I’ve successfully not smoked one cigarette for a year now. A year ago, I never thought I would be able to make it even a week. I’m so happy I was able to kick that habit. Unfortunately, the twenty pounds that accompanied the quitting process is still with me. Something that I am STILL working on losing. I just signed up for a health system called Isagenix, which I’ve seen first hand amazing success with. I’m going to do a 30 day cleanse with their system. This means drinking shakes to replace two meals and having one clean meal a day. It doesn’t sound fun at all and I’m actually dreading this whole thing, but I’m willing to do something extreme to lose this fucking weight. I’m starting a new blog to document this Isagenix journey. It’s going to be extremely hard for me to be consistent, and I’m hoping the blog will keep me on the Isagenix straight and narrow. I have to keep reminding myself that if I can quit smoking for a whole year, I can stay on a diet for 30 days.
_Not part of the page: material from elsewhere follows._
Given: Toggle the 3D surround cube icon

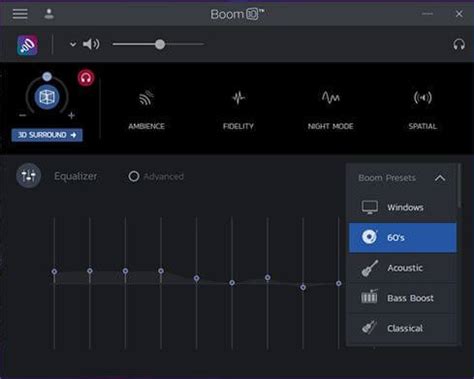Looking at the screenshot, I should point(47,97).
B and I ended well in LA. We had a ton of fun at Dinah Shore. We definitely want to go back for the whole weekend next year. B actually had a young woman want to come back to our hotel with her after the White party. She wasn’t into me, and she wasn’t my type at all. So I nixed that threesome opportunity. With a 21 year old. A decision that B will never let me forget. I’m sure we’ll get another opportunity. I will never lose my optimism.
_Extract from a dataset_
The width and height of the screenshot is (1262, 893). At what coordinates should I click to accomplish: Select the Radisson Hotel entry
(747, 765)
As far as my other little addiction (to my e). Things haven’t changed. I haven’t reached out. I haven’t gone to places she might be. Although the draw is there. Especially once the weather gets warmer. I still think about her. Obviously. This blog is the only place I’m willing to admit that at this point. I think now that I’ve accepted the job out in LA, my heart is slowly coming to terms with letting her go. I most likely will run into her at some point before I move out of NYC. I’m still not sure how I would react. Truthfully, I don’t trust how I would react around her. Not that I would want to cheat on B with her, but I do still wish we could be friendly and be in each others lives. There goes my optimism again. That pesky little thing.